La vendita delle opere si affianca a una non convenzionale scelta di oggetti di modernariato e di design, garantendo possibilità di acquisto per ogni esigenza. E per vivere l’esperienza di un’opera d’arte “da indossare”, è presente un’esposizione di “Gioielli d’Artista”: creazioni originali e a tiratura limitata.

Si va dalle “sculture indossabili” della pittrice, scultrice e videoartista Paola Gandolfi, realizzate a mano su cera e fuse in bronzo e argento in limited edition, alla creazioni di ceramica di Rita Miranda che unisce creatività e sensibilità ispirandosi alle forme della natura, alle opere di Alessandra Calvani che si focalizza sui dettagli architettonici, veri e propri “appunti visivi”, gioielli di geometria pura, precisa, razionale.

 

Le sculture indossabili di Paola Gandolfi

Le “sculture indossabili” di Paola Gandolfi sono tutte scolpite a mano su cera e fuse in bronzo e argento a tiratura limitata. Pezzi unici già precedentemente esposti in mostre e rassegne in Italia e all’estero, dal Maxxi e dal Macro di Roma al Mart di Rovereto, a Venezia, Barcellona e Pechino. Attiva sulla scena artistica italiana sin dalla fine degli anni settanta, l’arte di Paola Gandolfi racconta la donna attingendo all’inesauribile ricchezza del mito.

 

Forte come la ceramica di Rita Miranda

Rita Miranda è nata a Todi, dove vive e lavora.

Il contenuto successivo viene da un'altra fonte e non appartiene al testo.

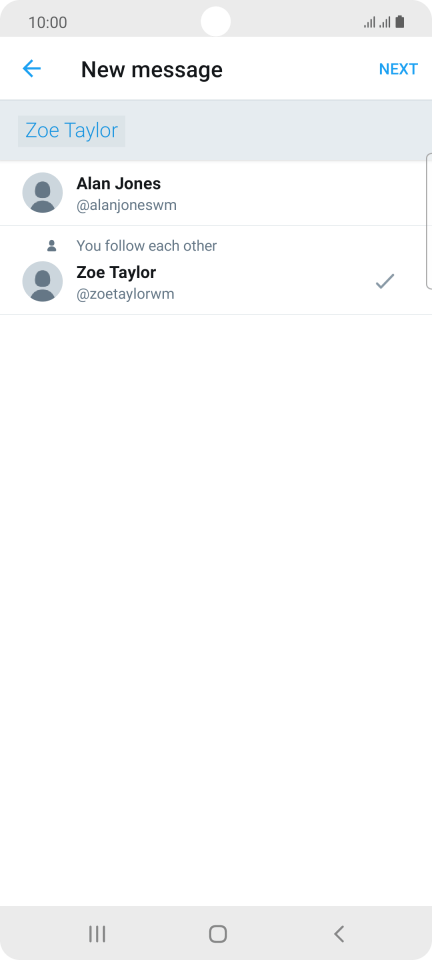Open Android recent apps button

click(97, 934)
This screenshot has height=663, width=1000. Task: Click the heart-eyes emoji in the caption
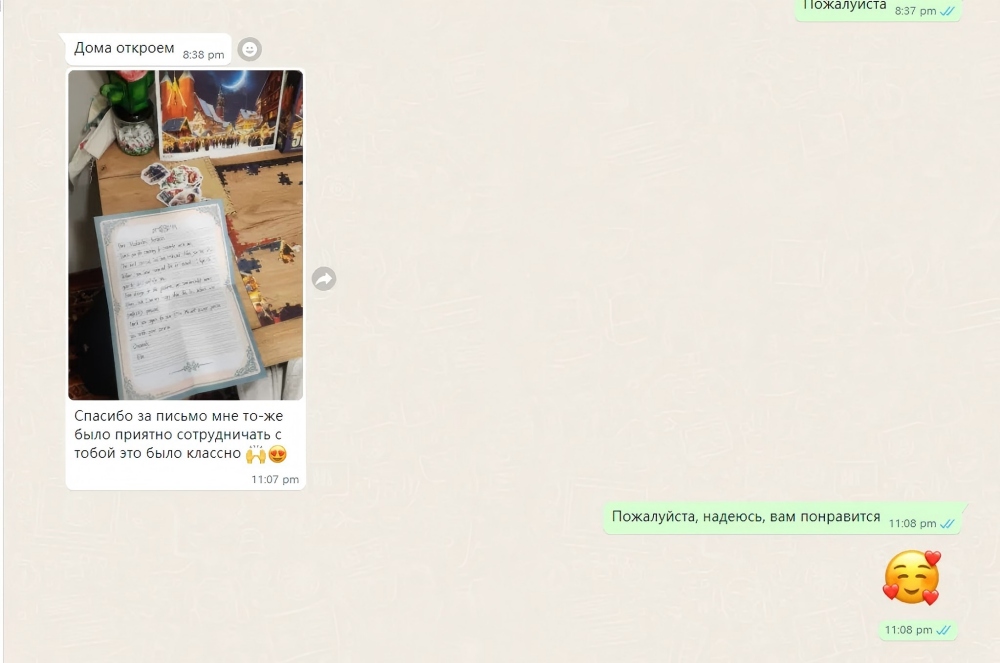(x=278, y=454)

Ha iniziato giovanissima ad affiancare la pratica del disegno e della pittura agli studi scientifici. Ha trovato nella ceramica l’ispirazione più adatta alle proprie esigenze creative alla sensibilità spiccata per la natura e le sue forme. Ha preso parte a numerose mostre personali e collettive, dalla “Biennale di Venezia” Padiglione Italia- Umbria, a Palazzo Collicola a Spoleto, a Villa Necchi Campiglio a Milano fino all’esposizione “La scultura ceramica contemporanea in Italia”, della Galleria Nazionale d’Arte Moderna a Roma nel 2015.

 

L’architettura addosso di Alessandra Calvani

Alessandra Calvani è un architetto romano. Crea nel 1996 il marchio Alessandra Calvani Design per la progettazione e produzione di gioielli contemporanei.
La creazione dei suoi bijoux segue un preciso progetto compositivo che trae spesso ispirazione dai dettagli architettonici fotografati negli anni e che, come veri e propri ”appunti visivi”, divengono il primo passo verso la realizzazione delle forme dei suoi gioielli.
Il processo progettuale prosegue poi con lo schizzo su carta e la ricerca dei materiali piú adatti a realizzarlo, come le lavorazioni industriali dei metacrilati e dei metalli tagliati con il laser.
Sono oggetti facilmente riconoscibili per le loro geometrie, per le linee precise dei tagli, per i colori equilibrati, che li rendono appunto piccole “strutture architettoniche da indossare”.